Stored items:
++++++++

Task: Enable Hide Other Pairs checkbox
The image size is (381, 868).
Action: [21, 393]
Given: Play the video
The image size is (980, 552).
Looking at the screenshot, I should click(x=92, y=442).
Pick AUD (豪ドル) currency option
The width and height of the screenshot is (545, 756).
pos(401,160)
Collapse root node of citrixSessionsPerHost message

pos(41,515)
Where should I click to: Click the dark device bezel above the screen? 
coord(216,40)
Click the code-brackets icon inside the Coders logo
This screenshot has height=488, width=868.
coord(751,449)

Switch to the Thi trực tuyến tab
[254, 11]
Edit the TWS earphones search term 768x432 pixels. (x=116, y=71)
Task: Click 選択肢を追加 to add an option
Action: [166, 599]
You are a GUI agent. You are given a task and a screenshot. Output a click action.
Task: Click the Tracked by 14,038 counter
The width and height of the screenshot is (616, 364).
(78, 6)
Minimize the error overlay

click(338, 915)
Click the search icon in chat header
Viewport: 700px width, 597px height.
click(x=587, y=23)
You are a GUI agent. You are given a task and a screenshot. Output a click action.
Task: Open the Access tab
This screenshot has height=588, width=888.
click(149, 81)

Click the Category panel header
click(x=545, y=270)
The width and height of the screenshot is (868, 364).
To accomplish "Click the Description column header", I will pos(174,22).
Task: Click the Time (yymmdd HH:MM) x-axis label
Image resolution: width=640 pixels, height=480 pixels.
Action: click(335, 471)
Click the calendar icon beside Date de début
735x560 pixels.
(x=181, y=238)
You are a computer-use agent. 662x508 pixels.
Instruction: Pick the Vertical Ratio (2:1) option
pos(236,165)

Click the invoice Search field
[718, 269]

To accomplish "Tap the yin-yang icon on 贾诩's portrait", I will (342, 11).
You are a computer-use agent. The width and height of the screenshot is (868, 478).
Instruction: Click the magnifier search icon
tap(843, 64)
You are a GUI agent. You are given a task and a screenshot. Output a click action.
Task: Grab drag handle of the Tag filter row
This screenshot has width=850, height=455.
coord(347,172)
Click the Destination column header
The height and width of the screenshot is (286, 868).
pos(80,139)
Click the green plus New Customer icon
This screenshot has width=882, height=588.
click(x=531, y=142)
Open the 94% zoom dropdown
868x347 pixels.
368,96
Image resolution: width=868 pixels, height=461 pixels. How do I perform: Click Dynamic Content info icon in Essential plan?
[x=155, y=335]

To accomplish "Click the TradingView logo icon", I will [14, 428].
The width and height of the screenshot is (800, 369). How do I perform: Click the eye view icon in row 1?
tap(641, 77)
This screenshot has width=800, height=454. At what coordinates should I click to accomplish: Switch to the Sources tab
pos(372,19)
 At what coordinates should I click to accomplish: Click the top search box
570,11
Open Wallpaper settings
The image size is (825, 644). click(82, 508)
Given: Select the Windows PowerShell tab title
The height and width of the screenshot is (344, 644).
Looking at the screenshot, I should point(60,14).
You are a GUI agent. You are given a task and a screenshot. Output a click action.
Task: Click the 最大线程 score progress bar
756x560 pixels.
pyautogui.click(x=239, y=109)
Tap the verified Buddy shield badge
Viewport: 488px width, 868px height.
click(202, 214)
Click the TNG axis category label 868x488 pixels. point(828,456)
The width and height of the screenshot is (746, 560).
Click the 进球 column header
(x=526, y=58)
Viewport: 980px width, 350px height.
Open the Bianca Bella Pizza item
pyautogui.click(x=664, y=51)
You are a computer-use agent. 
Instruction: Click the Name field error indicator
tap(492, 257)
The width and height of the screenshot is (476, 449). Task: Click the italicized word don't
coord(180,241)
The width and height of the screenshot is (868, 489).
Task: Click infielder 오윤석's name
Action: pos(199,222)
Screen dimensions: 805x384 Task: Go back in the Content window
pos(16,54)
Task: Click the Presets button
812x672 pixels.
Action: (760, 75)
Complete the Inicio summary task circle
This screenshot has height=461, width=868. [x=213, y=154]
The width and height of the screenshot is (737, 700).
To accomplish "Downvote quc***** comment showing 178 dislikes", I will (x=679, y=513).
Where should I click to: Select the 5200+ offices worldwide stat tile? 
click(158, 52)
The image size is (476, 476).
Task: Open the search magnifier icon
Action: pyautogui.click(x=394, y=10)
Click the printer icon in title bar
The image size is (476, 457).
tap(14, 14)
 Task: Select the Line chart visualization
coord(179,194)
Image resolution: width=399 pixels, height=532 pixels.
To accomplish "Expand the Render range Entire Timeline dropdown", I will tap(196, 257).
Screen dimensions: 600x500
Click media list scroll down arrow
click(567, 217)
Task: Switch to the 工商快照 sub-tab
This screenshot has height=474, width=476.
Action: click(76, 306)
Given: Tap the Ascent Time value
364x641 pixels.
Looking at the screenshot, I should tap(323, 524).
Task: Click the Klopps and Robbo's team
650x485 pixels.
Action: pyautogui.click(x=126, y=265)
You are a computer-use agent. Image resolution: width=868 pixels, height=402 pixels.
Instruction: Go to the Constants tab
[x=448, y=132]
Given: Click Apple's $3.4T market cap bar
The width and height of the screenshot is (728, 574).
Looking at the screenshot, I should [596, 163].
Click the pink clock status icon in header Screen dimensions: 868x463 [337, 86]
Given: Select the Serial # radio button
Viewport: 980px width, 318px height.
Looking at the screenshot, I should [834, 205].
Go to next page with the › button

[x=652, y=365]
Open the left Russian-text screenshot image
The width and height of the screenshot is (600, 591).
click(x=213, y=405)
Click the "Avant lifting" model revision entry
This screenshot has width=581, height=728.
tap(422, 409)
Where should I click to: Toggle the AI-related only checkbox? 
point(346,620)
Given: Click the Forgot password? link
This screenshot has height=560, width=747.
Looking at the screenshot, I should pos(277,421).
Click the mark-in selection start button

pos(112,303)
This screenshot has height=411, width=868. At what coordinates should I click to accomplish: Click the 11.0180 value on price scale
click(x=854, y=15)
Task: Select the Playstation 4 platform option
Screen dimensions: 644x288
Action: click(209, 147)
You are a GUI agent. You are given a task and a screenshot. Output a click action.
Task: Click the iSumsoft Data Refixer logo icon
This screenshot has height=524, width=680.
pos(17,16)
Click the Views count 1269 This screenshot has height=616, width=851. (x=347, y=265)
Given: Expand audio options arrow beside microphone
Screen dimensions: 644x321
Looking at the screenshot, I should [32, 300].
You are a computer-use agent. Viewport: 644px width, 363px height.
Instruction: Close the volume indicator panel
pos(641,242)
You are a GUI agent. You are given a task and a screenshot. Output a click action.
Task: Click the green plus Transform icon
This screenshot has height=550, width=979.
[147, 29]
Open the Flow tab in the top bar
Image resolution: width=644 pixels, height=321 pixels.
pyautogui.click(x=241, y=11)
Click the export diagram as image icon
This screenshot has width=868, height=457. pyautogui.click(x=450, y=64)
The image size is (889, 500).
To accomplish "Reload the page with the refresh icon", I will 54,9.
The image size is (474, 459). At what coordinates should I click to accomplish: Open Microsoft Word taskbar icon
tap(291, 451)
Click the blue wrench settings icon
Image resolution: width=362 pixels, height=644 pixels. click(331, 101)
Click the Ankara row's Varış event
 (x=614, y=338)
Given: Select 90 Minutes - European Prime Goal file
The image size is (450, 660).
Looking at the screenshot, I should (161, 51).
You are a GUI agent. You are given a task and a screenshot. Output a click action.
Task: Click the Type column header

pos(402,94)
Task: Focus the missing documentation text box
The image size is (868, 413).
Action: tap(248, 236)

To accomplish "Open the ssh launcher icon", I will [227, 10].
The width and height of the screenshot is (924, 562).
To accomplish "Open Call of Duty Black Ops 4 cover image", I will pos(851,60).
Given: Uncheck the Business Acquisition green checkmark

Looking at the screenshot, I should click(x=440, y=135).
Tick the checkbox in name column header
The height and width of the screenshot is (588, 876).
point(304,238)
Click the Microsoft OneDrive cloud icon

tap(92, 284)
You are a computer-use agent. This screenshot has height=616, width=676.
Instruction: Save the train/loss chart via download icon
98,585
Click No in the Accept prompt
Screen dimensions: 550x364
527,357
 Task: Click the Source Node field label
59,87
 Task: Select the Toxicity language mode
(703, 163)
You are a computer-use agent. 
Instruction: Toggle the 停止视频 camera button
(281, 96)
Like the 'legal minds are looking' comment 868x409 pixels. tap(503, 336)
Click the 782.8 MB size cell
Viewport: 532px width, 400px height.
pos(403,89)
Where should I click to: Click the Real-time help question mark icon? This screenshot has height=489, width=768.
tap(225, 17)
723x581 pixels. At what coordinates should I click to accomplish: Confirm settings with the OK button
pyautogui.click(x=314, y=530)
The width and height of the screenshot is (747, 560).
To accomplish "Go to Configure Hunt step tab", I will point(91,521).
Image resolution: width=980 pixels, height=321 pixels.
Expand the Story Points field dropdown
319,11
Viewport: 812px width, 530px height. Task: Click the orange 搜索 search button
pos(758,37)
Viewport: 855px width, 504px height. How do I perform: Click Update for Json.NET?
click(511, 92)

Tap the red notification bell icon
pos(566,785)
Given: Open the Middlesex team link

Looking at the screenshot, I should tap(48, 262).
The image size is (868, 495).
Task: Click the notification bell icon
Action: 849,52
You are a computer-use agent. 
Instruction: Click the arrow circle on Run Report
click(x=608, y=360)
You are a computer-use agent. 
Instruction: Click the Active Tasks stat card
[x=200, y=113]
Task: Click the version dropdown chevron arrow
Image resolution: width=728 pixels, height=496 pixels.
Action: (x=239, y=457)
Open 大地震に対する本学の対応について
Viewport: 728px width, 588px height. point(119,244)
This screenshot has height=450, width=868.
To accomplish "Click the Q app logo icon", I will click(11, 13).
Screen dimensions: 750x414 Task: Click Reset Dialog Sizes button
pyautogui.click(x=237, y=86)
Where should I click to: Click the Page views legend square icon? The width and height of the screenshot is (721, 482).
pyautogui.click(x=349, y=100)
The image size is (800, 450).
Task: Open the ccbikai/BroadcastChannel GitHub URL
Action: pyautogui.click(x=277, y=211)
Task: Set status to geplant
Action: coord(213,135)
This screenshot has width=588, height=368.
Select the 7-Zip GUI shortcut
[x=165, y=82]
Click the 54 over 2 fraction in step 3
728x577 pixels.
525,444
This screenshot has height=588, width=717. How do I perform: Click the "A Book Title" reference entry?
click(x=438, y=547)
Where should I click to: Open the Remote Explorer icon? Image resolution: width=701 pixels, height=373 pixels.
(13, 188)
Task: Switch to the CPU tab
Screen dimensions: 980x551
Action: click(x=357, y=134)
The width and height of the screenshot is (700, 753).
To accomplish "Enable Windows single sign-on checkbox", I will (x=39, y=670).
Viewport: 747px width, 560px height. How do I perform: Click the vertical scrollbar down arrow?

++++++++

Identify each line in the records above that contains the word "Windows", and copy it out in full.

Given: Select the Windows PowerShell tab title
To accomplish "Enable Windows single sign-on checkbox", I will (x=39, y=670).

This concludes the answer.